As capacidades intelectuais de um surdo são a mesma de uma pessoa ouvinte. A diferença está apenas em não conseguir ouvir. Até ao final do terceiro ciclo, existe as escolas de referência e os apoios. Ao chegarem ao secundário e à faculdade, deparam-se com a mesma realidade dos outros jovens.

“A única diferença é dificuldade na comunicação. Mas acho que essa parte já não tem só a ver com os surdos, porque eles fazem por conseguir ouvir alguma coisa e oralizar. Agora, falta da parte dos ouvintes saber comunicar com os surdos. A comunicação faz-se dos dois lados”, defende a intérprete Deolinda Grilo.

Há cada vez mais os surdos a seguir o ensino superior e a trabalharem nas suas áreas de estudo. Os pais das crianças surdas defendem a necessidade de melhorar os recursos na aérea da educação. Embora admitam que alguns avanços tenham sido feitos, continuam a ser “poucas as escolas” com intérpretes de língua gestual a tempo inteiro.

“As que existem são longe. Não consigo levar e ir buscar o Rodrigo à escola. Há meninos na Quinta de Marrocos que vêm todos os dias de Torres Vedras”, comenta Isabel Lamas. Até ao ano passado, uma carrinha fazia o transporte das crianças que moravam longe da escola.
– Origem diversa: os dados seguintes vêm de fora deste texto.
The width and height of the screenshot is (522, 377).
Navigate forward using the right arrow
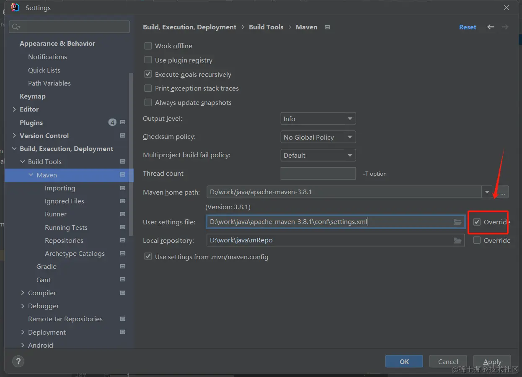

Este ano letivo, o serviço foi modificado e, além de ter demorado algum tempo a arrancar, foram definidos pontos de encontro para os alunos, uma espécie de paragens onde o autocarro faz a recolha das crianças.
Também os serviços públicos não estão totalmente adaptados. Há barreiras a derrubar e problemas que precisa de ser resolvidos.

Esta terça-feira, no dia em que se assinalou o Dia Nacional da Língua Gestual Portuguesa, Marcelo Rebelo de Sousa aproveitou a data para lançar uma nova funcionalidade na página da presidência. Embora não seja a necessidade que precisa de ser satisfeita com mais urgência, agora passam a estar disponíveis em língua gestual alguns dos mais importantes discursos presidenciais.

LÍNGUA OU LINGUAGEM?

Não se usa a designação ‘linguagem gestual’. A expressão correta é língua gestual, tal como se diz língua portuguesa - e nunca linguagem portuguesa. “As várias línguas gestuais do mundo inteiro possuem gramáticas complexas e expressões literárias diversas. Cada comunidade de surdos tem, portanto, a sua própria língua gestual, que surge no momento em que os surdos se juntam”, explica a Associação Portuguesa de Surdos na sua página.

TIPOS DE SURDEZ

- Surdez de transmissão/ condução: está relacionada com qualquer alteração na transmissão do som até ao órgão recetor, a cóclea. Diz respeito a problemas no ouvido externo ou no médio.
- Surdez sensorioneural: associada a um evento que acontece ao nível do órgão recetor, a cóclea, ou do nervo que transmite o som até ao tronco cerebral.
- Surdez mista: uma combinação dos dois tipos anteriores.

UMA ESCOLA COM 85 ALUNOS SURDOS

Na Escola básica Quinta de Marrocos existem duas tipologias de ensino para crianças surdas: em turmas exclusivas de alunos surdos (64 crianças) ou integrados em grupos de alunos ouvintes (21). Além das nove turmas (2 grupos de pré-escolar, 3 turmas de 1º ciclo e 5 grupos de 2º e 3º ciclo), há ainda um grupo de 12 bebés em intervenção precoce. Dos 85 alunos surdos, apenas três são filhos de pais não ouvintes.